The bot “sees” using mounted cameras connected through network software, which means it can find objects when they’re overlapping and in random positions. The “hands” can be suction pads, “fingers” or special tools for slicing or spreading.

Pick-and-place robots handle more than 15 pounds and can relocate things up to five feet, making their moves in less than a second.

THE SEE AND THEN DO BOT

More advanced robots work by combining the sensor technology used above — cameras, 3-D mapping and digital “vision” — to execute more complex actions. A handful of companies make robot systems that can process meat, for example, using 3-D scanners or X-rays to map the bone placement of pork sides or lamb carcasses. The robot arms — its fingers would be the knives — react within seconds to make the right cuts. More mobile versions of these systems are also applied to farming: In California, Blue River Technology’s LettuceBot uses computer vision to see fields as it crawls them, perfectly thinning lettuce starts in vast fields (watch it work). Other farmbots include Hortibot, which can see weeds and treat them, a RowBot made for dense cornfields and an Agrobot that travels down a raised bed of strawberries scanning each plant and harvesting only the ripe, red fruits.

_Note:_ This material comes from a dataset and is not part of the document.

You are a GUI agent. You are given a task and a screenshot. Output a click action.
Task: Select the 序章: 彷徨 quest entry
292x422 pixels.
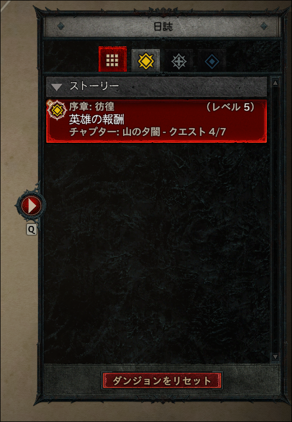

The LettuceBot attaches to an ordinary tractor, then uses camera systems to see plants in 3-D as they roll by. It picks out which to thin and which to keep in less than a second. Blue River Technology uses the term “see and spray,” as in the bot sees the plants in a field and precisely sprays only the lettuce plants to be thinned. The LettuceBot processes thousands of plants per minute with an accuracy of a quarter of an inch, says the company. Most people rent them by the acre for the vast lettuce farms of California and Arizona.